KHOI | Blog

SOAR Playbooks

Fri, Nov 24, 2023 · 3 min read
Blog post image
Table of contents

This is Week 9 at CodePath's Intermediate Cybersecurity course!


SOAR stands for Security Orchestration, Automation and Response.

It is a technology solution that aims to streamline and automate the security operations process by integrating various security tools and processes (eg: SIEM, threat intelligence, etc.) into a single platform.

SOAR platform can automatically collect and analyze security alerts from multiple sources, correlate events to identify potential threats, and initiate a response based on pre-defined playbooks.

→ Help organizations respond more quickly and effectively.

SOAR Playbooks

SOAR platforms typically provide a range of pre-built playbooks that can be customized to meet an organization’s specific security needs.

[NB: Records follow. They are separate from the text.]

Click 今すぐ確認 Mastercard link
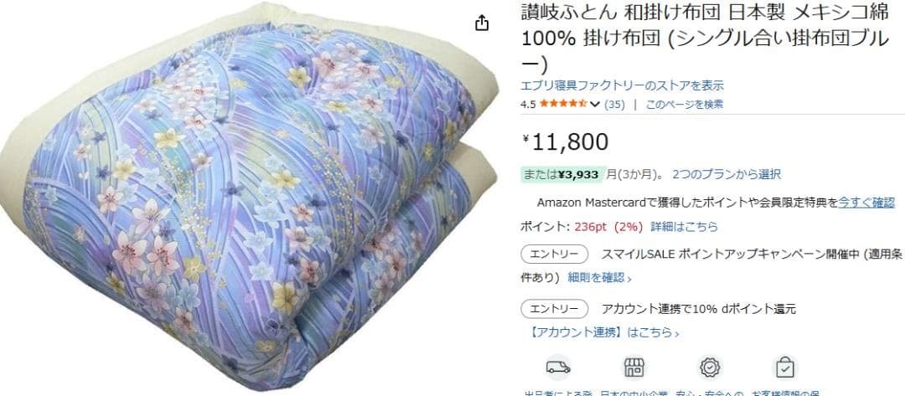The width and height of the screenshot is (905, 396). [866, 203]
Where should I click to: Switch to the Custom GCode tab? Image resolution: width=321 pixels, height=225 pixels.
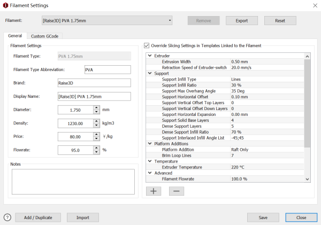(x=44, y=36)
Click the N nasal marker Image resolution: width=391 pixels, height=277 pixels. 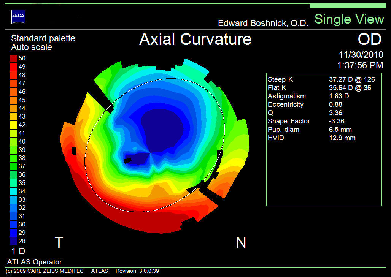[x=241, y=242]
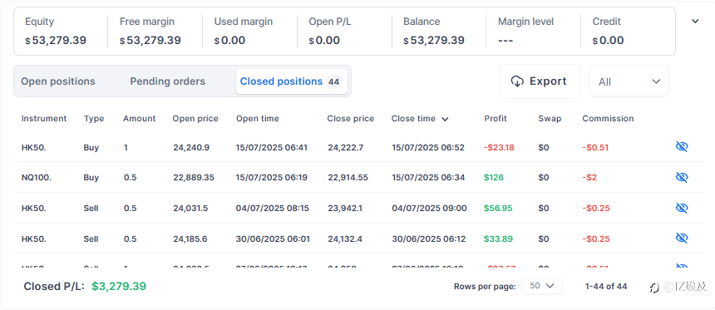The height and width of the screenshot is (310, 715).
Task: Sort by the Open time column header
Action: pyautogui.click(x=257, y=119)
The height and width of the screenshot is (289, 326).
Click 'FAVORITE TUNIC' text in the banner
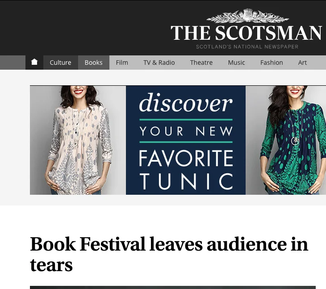pyautogui.click(x=186, y=170)
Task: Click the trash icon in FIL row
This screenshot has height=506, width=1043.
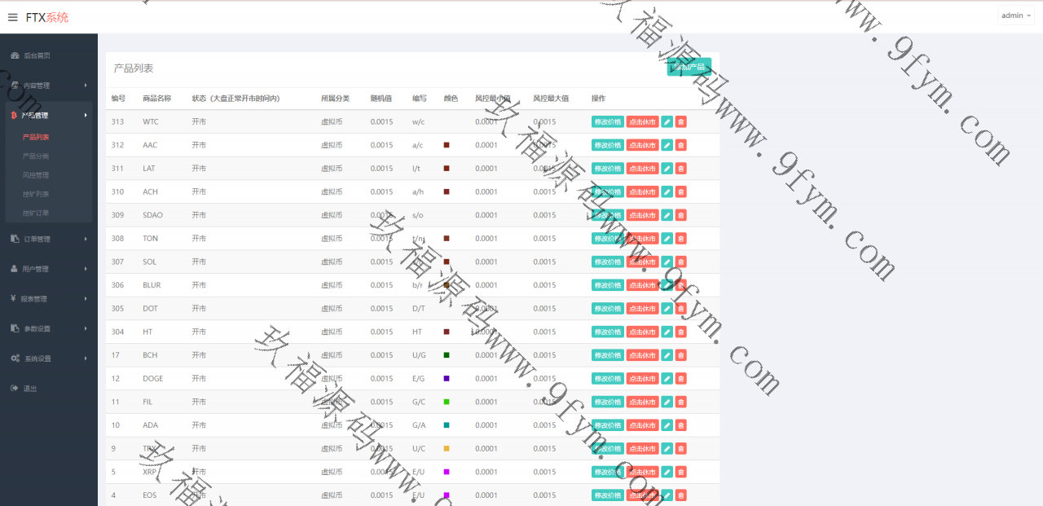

These playbooks are based on industry-standard frameworks and best practices. These include:

  • COPS — provides a standardized way for SOAR platforms to communicate with different systems & devices to ensure that security policies are consistently enforced across an organization’s IT infrastructure.
  • OASIS CACAO — defines a set of reusable & shareable artifacts, including use case templates, workflows, & playbooks.
  • RE&ACT — provides a standardized way for SOAR platforms to exchange info & automate security operations. By using a common language and framework, RE&ACT aims to improve the ability of organizations to protect their assets & data.